● Set task: Show every line of the rows below that contains the string "label", matching case exactly.

Collection entries:

* * *

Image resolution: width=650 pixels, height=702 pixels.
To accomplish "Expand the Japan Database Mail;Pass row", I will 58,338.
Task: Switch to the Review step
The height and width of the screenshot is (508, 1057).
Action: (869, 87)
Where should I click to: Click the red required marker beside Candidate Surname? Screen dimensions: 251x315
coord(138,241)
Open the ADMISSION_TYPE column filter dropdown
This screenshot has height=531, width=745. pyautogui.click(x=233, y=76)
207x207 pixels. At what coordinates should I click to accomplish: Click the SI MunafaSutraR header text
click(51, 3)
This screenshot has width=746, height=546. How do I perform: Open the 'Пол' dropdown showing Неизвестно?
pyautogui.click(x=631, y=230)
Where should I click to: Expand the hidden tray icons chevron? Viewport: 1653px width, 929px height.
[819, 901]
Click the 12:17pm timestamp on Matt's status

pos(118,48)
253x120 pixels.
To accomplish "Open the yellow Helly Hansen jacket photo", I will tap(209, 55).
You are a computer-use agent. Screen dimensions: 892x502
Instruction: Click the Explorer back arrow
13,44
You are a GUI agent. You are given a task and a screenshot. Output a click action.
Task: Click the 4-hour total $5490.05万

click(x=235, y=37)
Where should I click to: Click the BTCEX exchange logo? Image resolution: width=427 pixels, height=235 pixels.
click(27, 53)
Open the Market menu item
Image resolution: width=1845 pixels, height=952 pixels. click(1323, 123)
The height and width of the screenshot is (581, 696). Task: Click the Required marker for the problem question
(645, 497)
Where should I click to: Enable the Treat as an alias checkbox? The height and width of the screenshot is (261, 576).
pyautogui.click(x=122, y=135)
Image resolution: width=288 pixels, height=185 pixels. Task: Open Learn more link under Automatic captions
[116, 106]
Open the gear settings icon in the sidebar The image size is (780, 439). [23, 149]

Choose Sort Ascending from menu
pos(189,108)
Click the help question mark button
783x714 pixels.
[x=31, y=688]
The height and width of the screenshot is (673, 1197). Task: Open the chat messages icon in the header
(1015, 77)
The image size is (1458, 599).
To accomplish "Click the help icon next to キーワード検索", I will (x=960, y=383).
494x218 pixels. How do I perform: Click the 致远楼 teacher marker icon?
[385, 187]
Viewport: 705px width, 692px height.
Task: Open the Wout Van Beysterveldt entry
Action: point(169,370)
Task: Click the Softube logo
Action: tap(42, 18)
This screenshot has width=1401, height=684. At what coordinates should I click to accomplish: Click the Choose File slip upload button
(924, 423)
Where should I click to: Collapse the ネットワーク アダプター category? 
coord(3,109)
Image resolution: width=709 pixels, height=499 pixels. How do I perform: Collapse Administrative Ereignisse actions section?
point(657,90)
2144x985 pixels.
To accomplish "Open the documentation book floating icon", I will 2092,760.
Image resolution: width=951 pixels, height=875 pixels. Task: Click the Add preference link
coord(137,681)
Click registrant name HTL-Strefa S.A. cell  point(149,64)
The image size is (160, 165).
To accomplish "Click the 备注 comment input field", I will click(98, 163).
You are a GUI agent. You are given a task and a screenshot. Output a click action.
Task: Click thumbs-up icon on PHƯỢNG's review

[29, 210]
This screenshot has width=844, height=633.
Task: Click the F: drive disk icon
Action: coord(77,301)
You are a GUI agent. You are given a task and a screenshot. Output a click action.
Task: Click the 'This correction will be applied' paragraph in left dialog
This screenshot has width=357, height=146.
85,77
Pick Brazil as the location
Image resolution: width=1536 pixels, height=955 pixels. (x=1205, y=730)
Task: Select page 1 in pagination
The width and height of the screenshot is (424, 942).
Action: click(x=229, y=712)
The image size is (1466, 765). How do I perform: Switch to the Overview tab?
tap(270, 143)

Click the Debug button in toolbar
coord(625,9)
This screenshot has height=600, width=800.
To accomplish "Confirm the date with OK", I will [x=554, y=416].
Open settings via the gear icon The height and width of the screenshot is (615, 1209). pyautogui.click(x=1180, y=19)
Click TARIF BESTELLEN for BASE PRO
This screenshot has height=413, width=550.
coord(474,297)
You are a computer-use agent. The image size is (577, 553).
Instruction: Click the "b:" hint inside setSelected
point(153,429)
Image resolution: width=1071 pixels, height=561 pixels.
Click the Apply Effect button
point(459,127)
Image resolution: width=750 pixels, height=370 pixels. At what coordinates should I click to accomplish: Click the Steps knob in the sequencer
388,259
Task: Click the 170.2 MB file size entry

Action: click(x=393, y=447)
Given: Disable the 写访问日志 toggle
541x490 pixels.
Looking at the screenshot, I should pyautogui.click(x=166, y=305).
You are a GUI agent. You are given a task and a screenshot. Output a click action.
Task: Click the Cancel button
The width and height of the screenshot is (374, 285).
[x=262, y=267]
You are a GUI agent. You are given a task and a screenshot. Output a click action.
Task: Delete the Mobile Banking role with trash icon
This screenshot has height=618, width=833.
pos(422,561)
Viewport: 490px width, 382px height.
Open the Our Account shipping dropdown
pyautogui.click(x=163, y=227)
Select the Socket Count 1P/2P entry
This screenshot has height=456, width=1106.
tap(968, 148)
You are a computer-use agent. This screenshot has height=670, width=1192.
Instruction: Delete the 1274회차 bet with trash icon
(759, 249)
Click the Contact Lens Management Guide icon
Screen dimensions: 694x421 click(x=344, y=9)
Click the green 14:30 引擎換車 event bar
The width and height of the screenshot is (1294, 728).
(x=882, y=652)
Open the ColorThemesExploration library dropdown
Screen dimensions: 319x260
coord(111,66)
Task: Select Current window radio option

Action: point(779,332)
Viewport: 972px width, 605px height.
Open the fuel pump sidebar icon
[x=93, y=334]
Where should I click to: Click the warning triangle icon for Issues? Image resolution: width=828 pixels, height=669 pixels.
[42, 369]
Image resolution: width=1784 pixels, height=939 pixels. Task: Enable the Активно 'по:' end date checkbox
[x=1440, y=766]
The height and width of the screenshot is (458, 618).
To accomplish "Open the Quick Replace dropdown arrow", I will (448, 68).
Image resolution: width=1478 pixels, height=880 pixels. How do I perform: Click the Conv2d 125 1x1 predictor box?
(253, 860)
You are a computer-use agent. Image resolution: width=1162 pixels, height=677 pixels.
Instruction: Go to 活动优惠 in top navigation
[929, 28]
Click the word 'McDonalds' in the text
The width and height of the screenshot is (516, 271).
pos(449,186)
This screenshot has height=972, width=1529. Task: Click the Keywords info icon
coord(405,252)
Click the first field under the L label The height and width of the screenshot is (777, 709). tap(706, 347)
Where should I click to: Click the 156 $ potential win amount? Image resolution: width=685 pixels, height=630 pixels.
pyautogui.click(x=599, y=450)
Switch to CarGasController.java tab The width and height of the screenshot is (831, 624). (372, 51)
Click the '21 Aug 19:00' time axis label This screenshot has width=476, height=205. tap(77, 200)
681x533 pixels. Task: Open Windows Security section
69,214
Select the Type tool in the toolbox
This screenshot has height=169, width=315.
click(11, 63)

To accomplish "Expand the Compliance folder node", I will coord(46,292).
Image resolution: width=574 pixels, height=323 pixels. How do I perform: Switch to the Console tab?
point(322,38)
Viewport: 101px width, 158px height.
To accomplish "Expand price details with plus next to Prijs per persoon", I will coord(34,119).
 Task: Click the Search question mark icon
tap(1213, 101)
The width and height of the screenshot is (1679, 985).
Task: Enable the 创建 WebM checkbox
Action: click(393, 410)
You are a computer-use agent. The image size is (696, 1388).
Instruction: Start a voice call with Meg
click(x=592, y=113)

* * *

● Exercise output:
Click the first field under the L label The height and width of the screenshot is (777, 709). tap(706, 347)
Click the '21 Aug 19:00' time axis label This screenshot has width=476, height=205. tap(77, 200)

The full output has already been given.